Reflections on God's travel guide to my journey back home.

Wednesday, January 4, 2017

only evil all the time

This morning, reading from Genesis 5 and 6, I was struck by a phrase that explains a lot.

The pertinent passage is Genesis 6 starting at verse 5: "The Lord saw how great the wickedness of the human race had become on the earth, and that every inclination of the thoughts of the human heart was only evil all the time. The Lord regretted that he had made human beings on the earth, and his heart was deeply troubled."

Only evil all the time – it explains 762 murders in Chicago in 2016, it explains the horror of Aleppo, it explains the victimization of drug addicts by criminal syndicates, it explains human trafficking. So many things can only explained by the word "evil," and all of them trace their origins back to the very beginning.

That's what the knowledge of good and evil, that forbidden fruit so coveted by Eve, brought us. It has corrupted our hearts so that, without God, every inclination of the thoughts of my heart are only evil all the time.

God hated it – he regretted ever making us. He committed himself and his son to an epic battle with evil that will not end until the earth itself is remade. That promise is seen in the rest of this passage. These two chapters are the start of the story of Noah, whose safe passage through the flood aboard the ark foreshadows the salvation that comes to all of us. 

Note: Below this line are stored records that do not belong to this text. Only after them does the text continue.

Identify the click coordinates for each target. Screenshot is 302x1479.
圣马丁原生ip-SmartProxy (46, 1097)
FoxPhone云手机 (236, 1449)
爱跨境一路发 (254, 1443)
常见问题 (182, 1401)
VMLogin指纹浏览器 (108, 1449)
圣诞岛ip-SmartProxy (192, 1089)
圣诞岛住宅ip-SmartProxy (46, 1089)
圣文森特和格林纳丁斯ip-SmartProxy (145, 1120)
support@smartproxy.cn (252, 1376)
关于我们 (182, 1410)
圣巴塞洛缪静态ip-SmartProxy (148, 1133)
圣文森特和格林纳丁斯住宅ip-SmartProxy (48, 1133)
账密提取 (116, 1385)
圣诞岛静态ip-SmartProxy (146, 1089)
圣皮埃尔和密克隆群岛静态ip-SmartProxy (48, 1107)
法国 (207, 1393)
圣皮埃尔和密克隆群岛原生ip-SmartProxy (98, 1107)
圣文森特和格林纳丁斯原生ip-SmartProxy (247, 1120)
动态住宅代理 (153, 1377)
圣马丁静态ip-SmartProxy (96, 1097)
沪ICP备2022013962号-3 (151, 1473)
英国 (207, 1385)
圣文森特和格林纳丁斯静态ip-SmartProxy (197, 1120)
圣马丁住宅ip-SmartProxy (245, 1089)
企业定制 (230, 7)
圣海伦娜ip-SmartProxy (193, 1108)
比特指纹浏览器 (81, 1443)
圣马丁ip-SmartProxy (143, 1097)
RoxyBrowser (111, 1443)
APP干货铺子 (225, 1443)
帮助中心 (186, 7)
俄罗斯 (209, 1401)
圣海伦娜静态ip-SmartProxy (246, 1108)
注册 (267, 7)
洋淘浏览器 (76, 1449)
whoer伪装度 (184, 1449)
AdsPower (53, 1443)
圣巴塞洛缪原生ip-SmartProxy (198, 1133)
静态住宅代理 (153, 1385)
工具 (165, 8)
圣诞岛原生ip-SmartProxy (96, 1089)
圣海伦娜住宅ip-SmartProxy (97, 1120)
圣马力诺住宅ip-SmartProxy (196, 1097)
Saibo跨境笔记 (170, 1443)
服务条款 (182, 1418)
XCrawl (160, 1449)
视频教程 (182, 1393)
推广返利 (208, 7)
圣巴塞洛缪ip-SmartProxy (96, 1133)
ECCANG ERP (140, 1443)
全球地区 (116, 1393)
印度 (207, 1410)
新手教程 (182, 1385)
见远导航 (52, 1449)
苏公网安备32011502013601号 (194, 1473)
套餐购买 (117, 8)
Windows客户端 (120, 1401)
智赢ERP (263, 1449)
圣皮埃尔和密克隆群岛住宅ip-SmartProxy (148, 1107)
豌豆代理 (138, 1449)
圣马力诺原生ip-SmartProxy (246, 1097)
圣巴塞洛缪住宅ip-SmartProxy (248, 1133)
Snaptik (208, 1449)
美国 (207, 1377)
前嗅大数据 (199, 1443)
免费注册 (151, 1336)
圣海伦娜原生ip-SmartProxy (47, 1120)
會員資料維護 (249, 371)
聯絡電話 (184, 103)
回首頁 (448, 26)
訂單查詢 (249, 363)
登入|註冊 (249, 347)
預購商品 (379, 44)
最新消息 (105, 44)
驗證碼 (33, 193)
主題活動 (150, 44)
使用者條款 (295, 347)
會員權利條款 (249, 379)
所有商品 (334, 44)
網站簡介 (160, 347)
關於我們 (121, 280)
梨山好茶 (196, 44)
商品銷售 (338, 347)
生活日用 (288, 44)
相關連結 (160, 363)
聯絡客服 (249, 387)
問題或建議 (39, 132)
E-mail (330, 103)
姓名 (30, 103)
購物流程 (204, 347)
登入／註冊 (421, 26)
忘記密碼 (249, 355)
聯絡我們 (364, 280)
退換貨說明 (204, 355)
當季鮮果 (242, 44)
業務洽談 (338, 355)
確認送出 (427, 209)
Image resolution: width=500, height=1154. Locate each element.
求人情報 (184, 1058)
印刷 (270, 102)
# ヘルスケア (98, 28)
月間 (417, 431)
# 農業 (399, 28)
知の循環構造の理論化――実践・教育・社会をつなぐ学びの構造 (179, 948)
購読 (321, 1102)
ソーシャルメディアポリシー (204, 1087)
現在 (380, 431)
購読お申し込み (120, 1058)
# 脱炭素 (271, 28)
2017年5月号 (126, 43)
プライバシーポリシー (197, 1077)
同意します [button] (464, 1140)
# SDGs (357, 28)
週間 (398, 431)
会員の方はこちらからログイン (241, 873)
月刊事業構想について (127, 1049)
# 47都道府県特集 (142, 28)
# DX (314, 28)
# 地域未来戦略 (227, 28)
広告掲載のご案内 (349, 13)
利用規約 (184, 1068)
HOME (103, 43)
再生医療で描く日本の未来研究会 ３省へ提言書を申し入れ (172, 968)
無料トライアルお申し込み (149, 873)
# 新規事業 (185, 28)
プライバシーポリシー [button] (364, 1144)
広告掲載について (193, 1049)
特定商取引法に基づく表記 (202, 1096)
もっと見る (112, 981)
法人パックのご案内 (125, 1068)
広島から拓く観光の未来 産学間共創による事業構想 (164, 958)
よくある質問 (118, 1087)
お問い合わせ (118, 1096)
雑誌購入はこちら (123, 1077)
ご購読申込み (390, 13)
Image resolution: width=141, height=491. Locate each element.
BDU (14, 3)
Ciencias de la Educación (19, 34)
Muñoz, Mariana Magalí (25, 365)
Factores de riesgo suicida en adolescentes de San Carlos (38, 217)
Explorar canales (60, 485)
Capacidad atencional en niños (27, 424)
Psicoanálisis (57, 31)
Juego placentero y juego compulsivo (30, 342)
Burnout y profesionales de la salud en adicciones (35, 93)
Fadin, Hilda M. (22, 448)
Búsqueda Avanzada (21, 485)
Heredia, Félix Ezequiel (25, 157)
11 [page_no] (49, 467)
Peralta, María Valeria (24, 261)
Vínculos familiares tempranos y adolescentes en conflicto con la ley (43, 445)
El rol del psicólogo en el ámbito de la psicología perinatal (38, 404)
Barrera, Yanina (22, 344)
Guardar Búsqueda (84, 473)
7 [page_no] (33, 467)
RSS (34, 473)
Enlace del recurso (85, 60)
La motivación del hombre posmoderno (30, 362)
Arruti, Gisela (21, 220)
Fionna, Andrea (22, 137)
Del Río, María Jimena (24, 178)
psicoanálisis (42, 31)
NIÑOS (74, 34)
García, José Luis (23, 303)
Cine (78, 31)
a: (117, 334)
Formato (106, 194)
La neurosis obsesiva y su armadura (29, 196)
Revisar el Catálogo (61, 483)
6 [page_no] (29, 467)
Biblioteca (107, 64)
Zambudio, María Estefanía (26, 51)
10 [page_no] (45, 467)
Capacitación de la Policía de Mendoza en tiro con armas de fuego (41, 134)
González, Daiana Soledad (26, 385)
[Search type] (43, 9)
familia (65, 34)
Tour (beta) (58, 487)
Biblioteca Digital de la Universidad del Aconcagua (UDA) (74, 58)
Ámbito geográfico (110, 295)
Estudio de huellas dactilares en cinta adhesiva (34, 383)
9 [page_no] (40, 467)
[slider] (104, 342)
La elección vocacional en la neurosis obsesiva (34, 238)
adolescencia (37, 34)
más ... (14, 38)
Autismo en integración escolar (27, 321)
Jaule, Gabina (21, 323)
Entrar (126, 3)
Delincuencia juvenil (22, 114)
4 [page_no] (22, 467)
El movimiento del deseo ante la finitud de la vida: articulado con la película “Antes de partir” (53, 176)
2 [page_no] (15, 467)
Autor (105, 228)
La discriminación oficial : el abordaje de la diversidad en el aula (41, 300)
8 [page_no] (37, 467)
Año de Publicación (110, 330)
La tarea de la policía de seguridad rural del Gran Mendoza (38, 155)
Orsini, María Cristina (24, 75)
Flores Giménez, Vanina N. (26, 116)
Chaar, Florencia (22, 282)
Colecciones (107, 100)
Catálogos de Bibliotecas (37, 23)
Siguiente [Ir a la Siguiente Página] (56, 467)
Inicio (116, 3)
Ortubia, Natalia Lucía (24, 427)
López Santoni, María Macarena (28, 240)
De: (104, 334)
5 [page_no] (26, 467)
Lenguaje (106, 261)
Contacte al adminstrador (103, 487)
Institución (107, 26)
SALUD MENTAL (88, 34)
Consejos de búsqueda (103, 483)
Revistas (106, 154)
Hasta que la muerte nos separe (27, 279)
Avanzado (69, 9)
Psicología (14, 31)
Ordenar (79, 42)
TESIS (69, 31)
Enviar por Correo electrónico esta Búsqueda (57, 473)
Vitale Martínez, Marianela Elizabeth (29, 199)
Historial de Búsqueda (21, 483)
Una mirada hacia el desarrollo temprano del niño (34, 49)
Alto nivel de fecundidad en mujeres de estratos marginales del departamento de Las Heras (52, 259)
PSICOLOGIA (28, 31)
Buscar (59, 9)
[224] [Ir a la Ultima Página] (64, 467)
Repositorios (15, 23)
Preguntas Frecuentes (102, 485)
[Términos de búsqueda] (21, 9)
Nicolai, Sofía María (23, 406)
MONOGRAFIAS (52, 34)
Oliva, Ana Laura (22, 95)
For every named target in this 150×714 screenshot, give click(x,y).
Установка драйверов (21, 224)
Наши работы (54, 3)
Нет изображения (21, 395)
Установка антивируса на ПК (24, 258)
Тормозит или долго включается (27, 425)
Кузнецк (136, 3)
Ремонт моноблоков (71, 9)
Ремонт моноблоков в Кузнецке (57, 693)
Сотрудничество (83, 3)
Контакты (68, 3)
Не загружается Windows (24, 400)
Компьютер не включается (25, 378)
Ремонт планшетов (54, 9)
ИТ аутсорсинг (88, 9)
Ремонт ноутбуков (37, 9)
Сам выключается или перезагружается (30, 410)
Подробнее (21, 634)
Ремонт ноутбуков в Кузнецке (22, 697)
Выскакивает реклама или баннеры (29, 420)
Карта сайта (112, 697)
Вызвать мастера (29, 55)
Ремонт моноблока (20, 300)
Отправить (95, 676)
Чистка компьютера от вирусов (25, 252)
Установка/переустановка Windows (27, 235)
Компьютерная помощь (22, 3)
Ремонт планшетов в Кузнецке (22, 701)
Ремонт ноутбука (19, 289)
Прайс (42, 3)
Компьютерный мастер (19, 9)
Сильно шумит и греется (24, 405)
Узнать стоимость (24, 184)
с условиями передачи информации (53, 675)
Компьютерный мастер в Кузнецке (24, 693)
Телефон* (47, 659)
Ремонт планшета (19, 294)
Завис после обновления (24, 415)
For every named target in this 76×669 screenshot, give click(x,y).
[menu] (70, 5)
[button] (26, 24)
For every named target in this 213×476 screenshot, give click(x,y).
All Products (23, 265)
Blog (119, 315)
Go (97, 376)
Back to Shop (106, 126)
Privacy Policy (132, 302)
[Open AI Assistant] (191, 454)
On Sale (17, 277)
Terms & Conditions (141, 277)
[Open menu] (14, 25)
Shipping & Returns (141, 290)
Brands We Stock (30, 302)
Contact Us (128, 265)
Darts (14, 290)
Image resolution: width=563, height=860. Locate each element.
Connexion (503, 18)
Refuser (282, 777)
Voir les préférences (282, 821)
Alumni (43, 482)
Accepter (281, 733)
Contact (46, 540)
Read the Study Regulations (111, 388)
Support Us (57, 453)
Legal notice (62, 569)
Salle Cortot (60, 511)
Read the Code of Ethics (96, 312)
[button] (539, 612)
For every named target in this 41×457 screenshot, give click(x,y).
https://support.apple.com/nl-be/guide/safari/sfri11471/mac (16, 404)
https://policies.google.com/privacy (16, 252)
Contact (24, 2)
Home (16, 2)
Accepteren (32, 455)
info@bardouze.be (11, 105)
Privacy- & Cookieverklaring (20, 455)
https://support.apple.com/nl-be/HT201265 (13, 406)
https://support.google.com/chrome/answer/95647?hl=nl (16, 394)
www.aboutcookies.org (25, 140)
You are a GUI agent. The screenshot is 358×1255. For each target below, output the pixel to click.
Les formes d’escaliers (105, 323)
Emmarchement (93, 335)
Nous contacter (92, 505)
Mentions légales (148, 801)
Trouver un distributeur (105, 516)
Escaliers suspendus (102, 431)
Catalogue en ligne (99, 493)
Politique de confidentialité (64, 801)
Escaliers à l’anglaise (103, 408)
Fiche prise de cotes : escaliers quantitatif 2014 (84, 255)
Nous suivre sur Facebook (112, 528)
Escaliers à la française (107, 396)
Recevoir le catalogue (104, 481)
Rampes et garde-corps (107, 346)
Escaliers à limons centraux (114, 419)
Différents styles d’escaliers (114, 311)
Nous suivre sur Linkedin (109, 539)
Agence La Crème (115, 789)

It's good for me to be reminded that, absent from the redeeming work of Jesus, I'm not a good person. These bad things I still sometimes do are the dying struggles of the evil man I used to be, a bad person that I am slowly getting the better of. The good that I increasingly do, the love I show to my family, the service I give my church, the broken heart I feel for the abused of this world – those good things are all the proof anyone should need that in God there is hope for the most wretched sinner.

This change that God is working in me is the same change that I am called to work in the world. Just as each day I become less the old man and more like Jesus, each day I and all others like me are called to restore this world to what God planned it to be. That, not my job or my own empire, is my purpose here. 

It's good to be reminded of that at the start of the year.